Where is the best place to find cheap (not in quality) blanks? Currently, I'm purchasing single blanks from Mudhole, but can get quite expensive.

TheGeek
www.fishingjax.com


----------



## maxfold (Apr 19, 2008)

Blanks as in fishing rods ! now i understand .maxfold


----------



## yackmud (Oct 22, 2008)

http://www.swamplandtackle.com/ is a good one also


----------



## billfishhead (Jan 15, 2008)

depends on what yr looking for

ive got a large stock of solid glass and a few hollow blanks that arent too pricey


----------



## thegeek (Jul 11, 2012)

@billfishhead - What size poles do you have in stock for say 4-6 year olds?

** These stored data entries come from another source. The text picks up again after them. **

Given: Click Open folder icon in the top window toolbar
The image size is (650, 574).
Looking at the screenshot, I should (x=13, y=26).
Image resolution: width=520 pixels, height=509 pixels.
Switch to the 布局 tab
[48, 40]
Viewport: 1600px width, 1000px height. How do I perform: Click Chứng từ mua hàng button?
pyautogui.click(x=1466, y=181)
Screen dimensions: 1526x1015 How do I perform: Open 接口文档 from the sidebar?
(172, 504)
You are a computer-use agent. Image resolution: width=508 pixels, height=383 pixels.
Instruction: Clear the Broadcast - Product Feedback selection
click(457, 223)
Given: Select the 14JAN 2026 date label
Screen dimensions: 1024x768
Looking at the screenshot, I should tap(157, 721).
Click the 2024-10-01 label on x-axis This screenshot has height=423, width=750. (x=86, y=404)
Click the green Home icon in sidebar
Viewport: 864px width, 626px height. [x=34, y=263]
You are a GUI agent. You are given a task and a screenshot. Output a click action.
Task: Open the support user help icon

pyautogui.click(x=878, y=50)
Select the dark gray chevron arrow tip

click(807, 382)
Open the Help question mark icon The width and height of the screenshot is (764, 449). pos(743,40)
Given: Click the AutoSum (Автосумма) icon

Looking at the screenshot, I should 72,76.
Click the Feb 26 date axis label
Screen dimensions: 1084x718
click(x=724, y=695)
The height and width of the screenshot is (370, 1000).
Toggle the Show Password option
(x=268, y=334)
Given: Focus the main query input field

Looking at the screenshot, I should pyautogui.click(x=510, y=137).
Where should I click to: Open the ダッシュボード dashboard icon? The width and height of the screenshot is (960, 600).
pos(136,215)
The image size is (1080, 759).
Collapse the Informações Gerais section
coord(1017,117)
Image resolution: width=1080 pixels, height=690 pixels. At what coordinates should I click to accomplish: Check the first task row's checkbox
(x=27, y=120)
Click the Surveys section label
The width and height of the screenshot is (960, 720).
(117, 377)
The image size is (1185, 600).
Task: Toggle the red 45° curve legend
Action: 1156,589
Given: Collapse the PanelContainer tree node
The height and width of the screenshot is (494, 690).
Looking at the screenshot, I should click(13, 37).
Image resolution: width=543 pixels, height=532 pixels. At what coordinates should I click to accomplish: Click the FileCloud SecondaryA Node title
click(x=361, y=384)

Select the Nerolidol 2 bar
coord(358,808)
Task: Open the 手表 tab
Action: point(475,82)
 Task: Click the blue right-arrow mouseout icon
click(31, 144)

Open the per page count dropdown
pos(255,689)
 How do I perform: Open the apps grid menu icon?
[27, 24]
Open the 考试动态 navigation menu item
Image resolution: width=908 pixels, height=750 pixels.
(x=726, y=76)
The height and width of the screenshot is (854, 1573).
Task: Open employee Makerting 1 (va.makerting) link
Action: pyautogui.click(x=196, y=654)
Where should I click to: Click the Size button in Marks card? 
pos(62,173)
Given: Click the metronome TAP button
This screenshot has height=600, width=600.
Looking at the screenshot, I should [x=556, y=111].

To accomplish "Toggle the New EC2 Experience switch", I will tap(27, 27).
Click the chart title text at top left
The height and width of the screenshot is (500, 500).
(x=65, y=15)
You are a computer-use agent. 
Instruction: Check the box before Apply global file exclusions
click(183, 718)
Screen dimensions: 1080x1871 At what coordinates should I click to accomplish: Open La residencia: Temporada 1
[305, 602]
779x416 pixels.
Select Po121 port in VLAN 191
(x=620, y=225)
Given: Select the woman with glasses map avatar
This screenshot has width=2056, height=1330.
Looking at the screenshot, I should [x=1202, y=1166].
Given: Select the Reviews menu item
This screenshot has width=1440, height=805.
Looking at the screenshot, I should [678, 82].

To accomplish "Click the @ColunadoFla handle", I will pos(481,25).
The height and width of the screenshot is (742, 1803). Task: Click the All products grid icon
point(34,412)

Looking to build a spincast pole (like to superman ones at walmart) for a young child and need a blank.

TheGeek
www.fishingjax.com


----------



## billfishhead (Jan 15, 2008)

for kids rods try yard sales

for snapper rods ive got em


----------



## Charlie2 (Oct 2, 2007)

*Blanks*

I have a lot of blanks. You're welcome to take a look. C2


----------



## kanaka (Oct 3, 2007)

Charlie2 said:


> I have a lot of blanks. You're welcome to take a look. C2


Same here too. Located in Crestview/FWB. Some will be built rods, just need new guides, they are NOT store bought rods.

Hmmmm, are you in Jax?


----------